::: Texte extrait :::

Le traité de Paix est signé le 10 septembre à dix heures au château de Saint-Germain par les puissances alliées et le chancelier Karl Renner. Les délégués du nouvel Etat Tchéco-slovaque ont signé le traité. Les Roumains n’ont pas signé, pour le moment, à cause de l’article 60, concernant les minorités ethniques, qui ne respecte pas la souveraineté de la Roumanie. Les Yougoslaves jugent nécessaire d’en référer à leur gouvernement.
Dans un ouvrage collectif « Histoire de l’Europe du Centre-Est », Marie-Elisabeth Ducreux, directeur d’études au CNRS, reconnait que « les historiens, aujourd’hui inclinent dans leur majorité à voir dans la Première Guerre mondiale l’occasion première de l’effondrement de l’empire ». Elle fait référence, à l’analyse critique des raisons de la chute de la monarchie séculaire des Habsbourg, de l’historien britannique Alan Sked. Cet auteur, après avoir évoqué tous les paradigmes possibles, concluait par « l’évocation du vieil empereur François-Joseph allant sciemment à un désastre évitable, par fidélité à la morale de responsabilité nobiliaire séculaire de la dynastie, dès l’ultimatum à la Serbie de juillet 1914 ».

::: Données du corpus :::

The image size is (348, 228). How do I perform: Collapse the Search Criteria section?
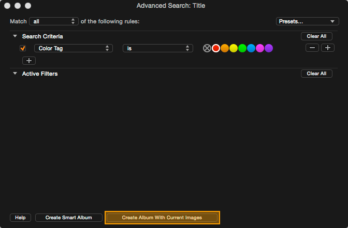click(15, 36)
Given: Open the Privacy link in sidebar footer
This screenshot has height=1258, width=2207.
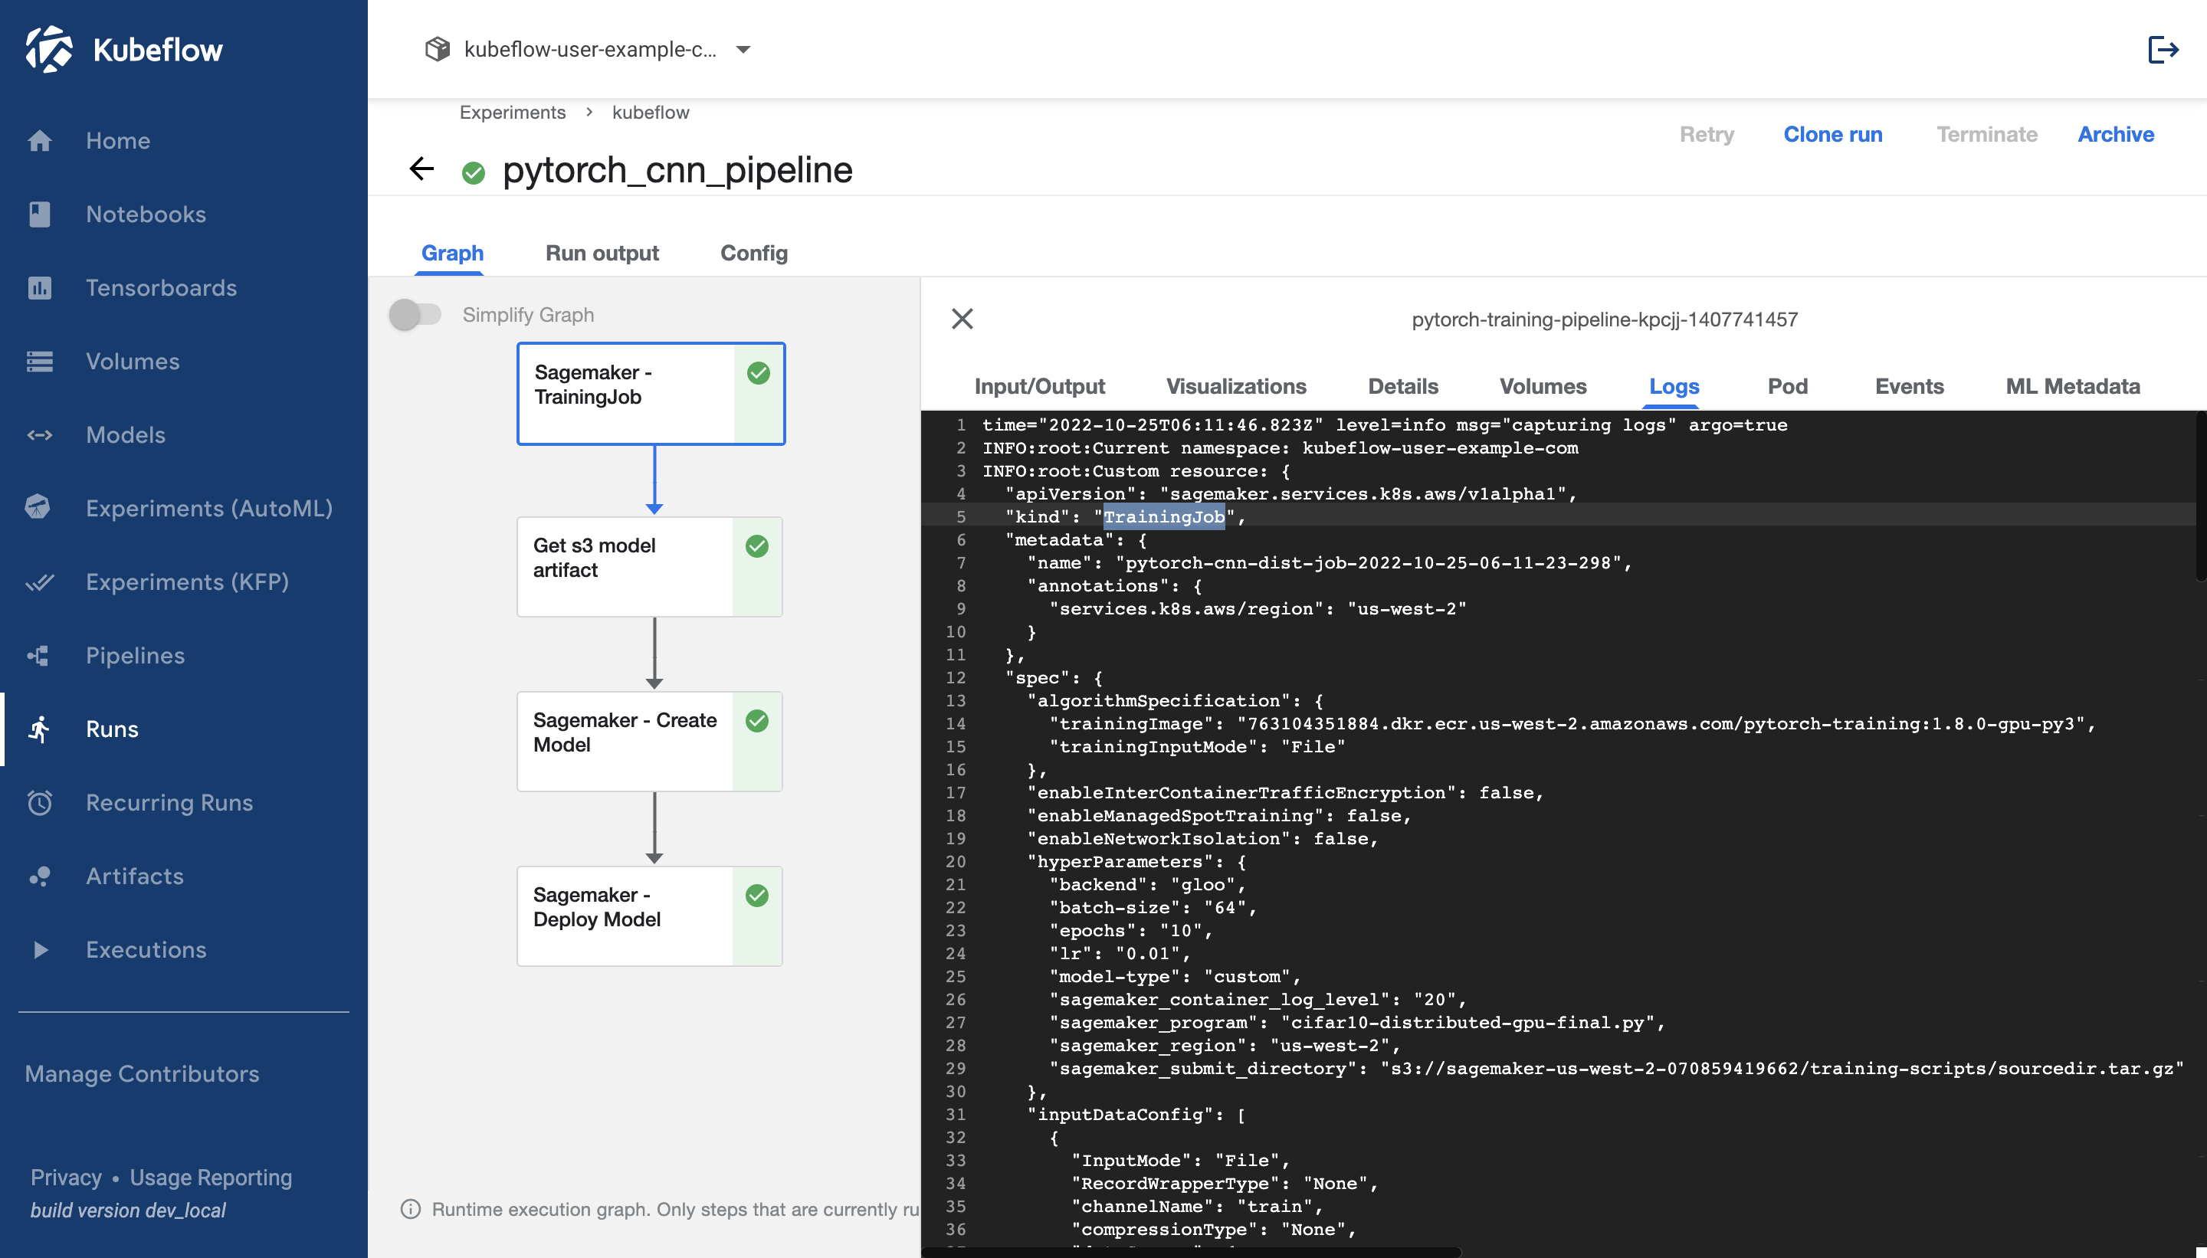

:::
::: Données du corpus :::

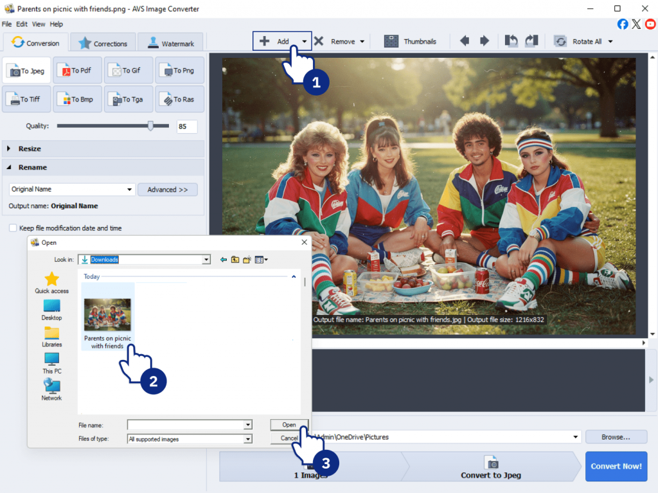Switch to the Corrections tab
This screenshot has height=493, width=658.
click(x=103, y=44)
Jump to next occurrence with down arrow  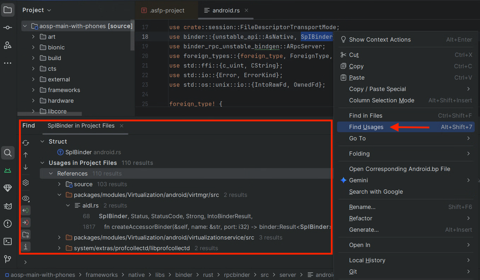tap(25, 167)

:::

| Tâches |
(1) Répondez aux questions suivantes d'après le texte sur le traité de Saint-Germain :
(a) Dans quel lieu le traité de paix est-il signé ?
(b) Quel article du traité les Roumains invoquent-ils pour ne pas signer ?
(c) Quelle fonction Marie-Elisabeth Ducreux occupe-t-elle ?
(2) Relevez toutes les personnes désignées par leur nom dans le texte sur le traité de Saint-Germain.
(3) Rédigez la suite du texte sur le traité de Saint-Germain, en partant de sa dernière phrase.

| Réponses par tâche |
(1)
(a) Au château de Saint-Germain.
(b) L'article 60, concernant les minorités ethniques.
(c) Directeur d'études au CNRS.

(2)
Karl Renner
Marie-Elisabeth Ducreux
Alan Sked
François-Joseph

(3)
L’avant-dernier souverain autrichien, lors de la défaite de 1866 aurait dit « on doit résister le plus longtemps possible, faire son devoir jusqu’au bout et pour finir, périr avec honneur ». Cette phrase résume encore ce qui n’était pas négociable en 1918.
Lors des conférences du traité de Paix, ce sujet a fait l’objet de joutes oratoires entre Clemenceau et Karl Renner.